巴黎之行有点囧 橘澄柚 7293 2024-11-12 23:14

  糗了糗了,这下可糗大了!甭管以前怎么样,但是最近一段日子以来,我在辛炎面前,那可一直都是处于一种很高冷很牛叉的形象,那叫什么来着?啊对,女神,没错,本姑娘就是他心目中的女神,并且还是如冰如玉的冷女神。

  然而现在,此时此刻,我刚才那副高仿烤鸭一般的造型……哎呀我勒个去呀!我的脸没处搁了,面子丢大了!我装了这么长时间的女神逼我白装了!我不干呀!我要在地上撒泼打滚轱辘三百圈呀!

  可能是因为见我半天没说话也没动弹,辛炎竟然又无比欠抽地来了这么一句,“爱妃免礼平身。”

  ……

  我靠!我瞬间就火大了,一个大蹦蹿得老高,把旁边的犬哥给吓了好大一跳,以与他身材极其不成正比的轻盈动作,连连向后退避。

  我没工夫搭理犬哥,对准辛炎的脑门子正中间就是一口新鲜出炉的大吐沫星子,“吓……”一句‘吓死我啦!’说到四分之一,又吞回到了肚子里,心说不行,不能在这家伙面前表现出本姑娘柔柔弱弱,小鸟依人,招人疼,招人爱的一面,以免这小子又怜香惜玉拜倒在我的超短裙下,今天穿的小内内可是小鸡哔哔版的,如此不成熟的款式怎么能让别人看见?咦?等等,貌似不对,今天早晨洗的那条才是小鸡哔哔版的,那现在穿在屁屁上这条又是什么花色的?海绵宝宝?大耳朵图图?熊出没?还是喜羊羊?或者大灰狼……咦?再等等,貌似思绪又有点跑偏?意识到这个严重的问题,我赶紧正了正色,重新对准辛炎的面门,“去你妹的!谁是你爱妃!”

  辛炎被我这么一骂,瞬间就有点羞涩,脑子里有点懵逼,但是心中却又清醒了不少,呆呆地看了我几秒,然后伸出一根长得跟女人似的纤纤玉指,一指身后早已逃出离我们俩五米开外的犬哥,“我说他呢,我新纳的小妾,犬妃。”

  辛炎说完,还满脸甜蜜地对犬哥露出一个比蒙娜丽莎还神秘的诡异笑容,把犬哥给看得,瞬间打了个冷战,竭力控制着浑身上下都在颤抖的肥膘,再次拿出与他身材完全不相符的灵敏动作,又连连向后大蹦了好几步,直到后背撞在一颗当不当,正不正,立在院墙附近的老杨树上,才“哎呦!”一声惨叫,被迫停了下来。

  ……唉——这人吶,啧啧啧,只要智商低,啥事都happy!这哥俩一唱一和的,玩得这叫一个欢乐,搞得我这局外之人都不好意思打扰了。

  “那你俩继续偷……偷鸡摸狗,我还有事,我先行一步了啊。

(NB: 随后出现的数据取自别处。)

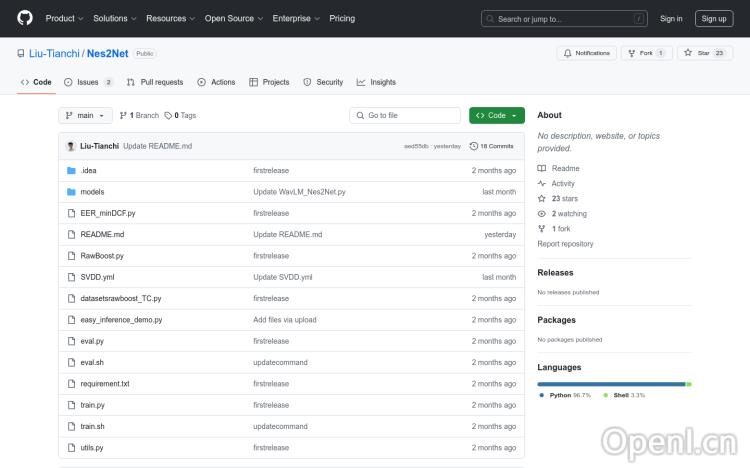The width and height of the screenshot is (750, 468).
Task: Click the .idea folder icon
Action: click(71, 170)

”我说完,连句‘拜拜’都舍不得浪费,掉头就跑。

  “哎!这么晚了你去哪儿?”身后传来辛炎的喊声。

  我没有理睬辛炎,继续头也不回地朝目的地狂奔,不是不想理,而是我知道,很多事情既然已经选择了结果,就不要再去浪费大家的时间,藕断丝连的牵绊,往往会成为最折磨人的关系。

  既然决定离开辛炎,那就干脆点也彻底点吧,正所谓长痛不如短痛,从相识到现在,我已经伤他够多够深了。虽然他的执着与执念令他不愿也不肯对我轻易放手,但感情是两个人的事,我相信只要我坚持采取对他不理不睬不接受的态度,总有一天,他会死心,或者是心死。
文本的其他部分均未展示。